We saw a bear today! Even though we are in bear country and we knew they are around us, we didn't actually expect to see one. We were riding along a quiet country lane alongside Gravelly Ridge, still in the Appalachians, it was about 4 pm. We heard a rustle in the bushes, looked over and a black bear was about 25 feet ahead of us, where the bushes meet the road. By the time we saw him, he 'd already seen or heard us and turned around to go back into the forest. I stopped as soon as I saw him and we both said at the same time: 'It's a bear'. We couldn't believe it. It was an awesome sight and we both got a good look of him. We are glad he made the decision to scamper off into the bushes though and we are also glad we weren't a few seconds ahead of ourselves when he might have already been in the road, and we could have gone straight into him! From that point we talked a bit more continuously as we rode, so if there were any others they would hear us and move away.

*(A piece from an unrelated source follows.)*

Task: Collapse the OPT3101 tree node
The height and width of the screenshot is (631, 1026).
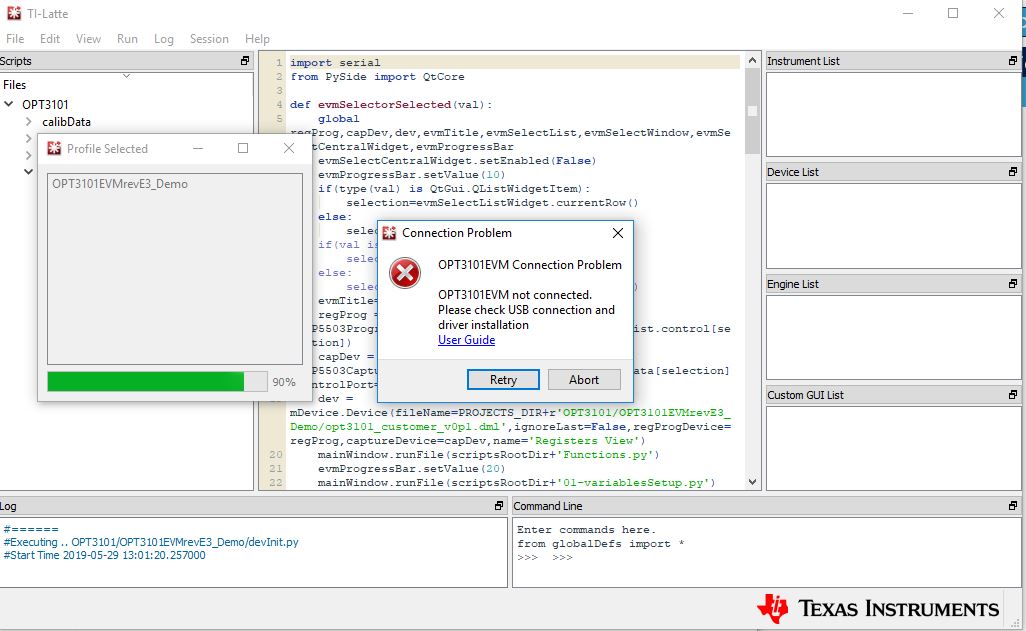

Today also marks us moving on to the final map in the series we have which have gotton us across the country. The entire route is split into twelve maps, so this feels very significant. From the start of the day, we had 369 miles to go – in less than a week we will be in Yorktown, on the Atlantic coast.

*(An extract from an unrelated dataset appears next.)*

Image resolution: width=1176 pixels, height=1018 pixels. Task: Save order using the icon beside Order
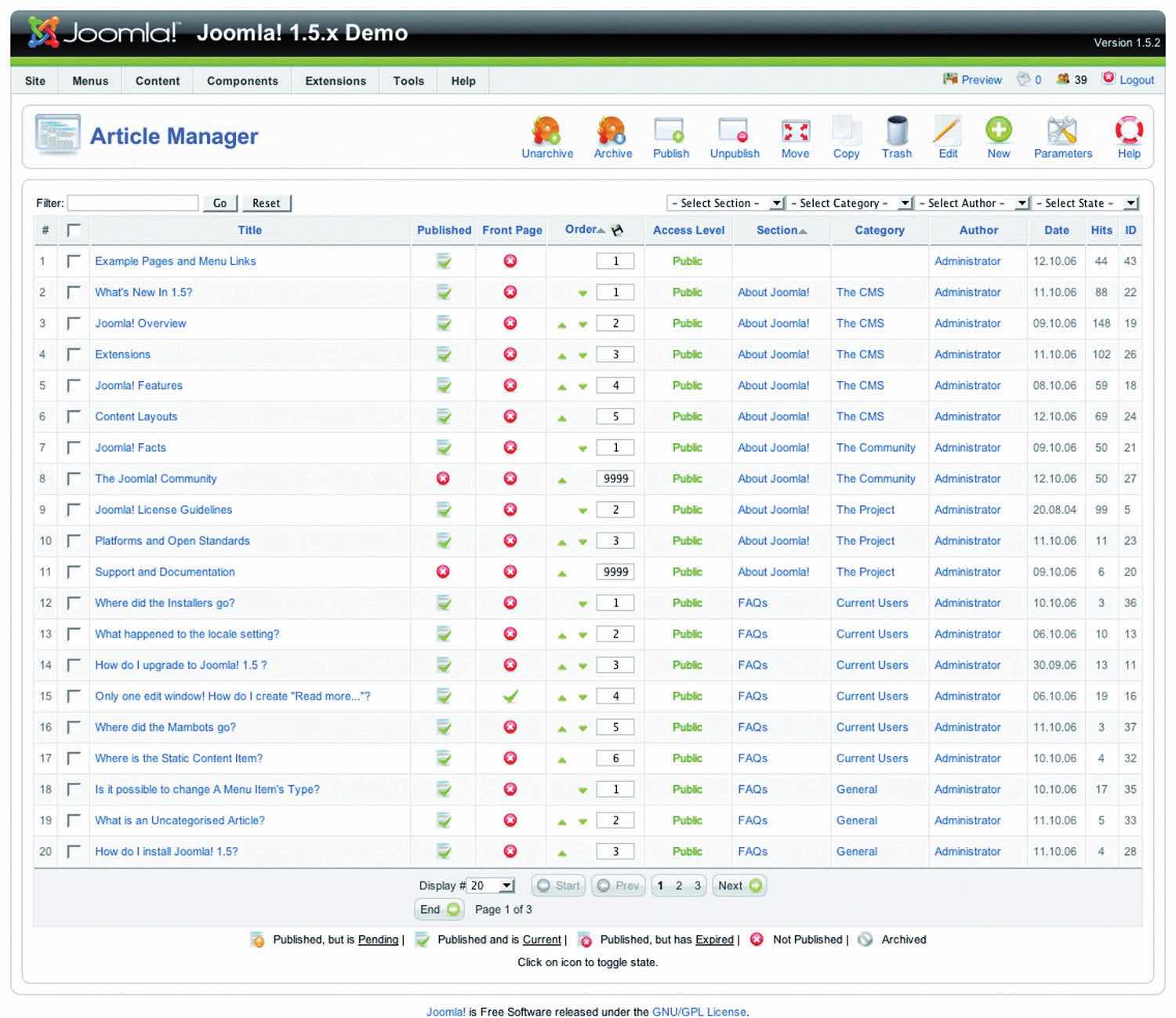pyautogui.click(x=617, y=230)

It was a good days riding today. We took a few shortcuts here and there and paralleled highway 81 for much of the day, but as mentioned were still on rural roads with little traffic. We also had our first unfriendly driver which was a shame after getting so far. American motorists are really not used to dealing with cyclists, and we can tell that when they overtake us, it feels like are the first cyclists they have ever come across in their lives. They often give us way more room than they need to, as if they are so afraid of coming too close. This of course is not a problem for us, and we are very grateful. Today though, when on a very winding road, one driver came up behind us right on a sharp corner. Of course we were not going to stop on a corner for him to pass as this could have been dangerous for him to overtake us then. So we kept going for a bit until there was a straight bit of road where he would have a good line of vision. As he went past, he gave us the finger out of his sunroof. How pleasant.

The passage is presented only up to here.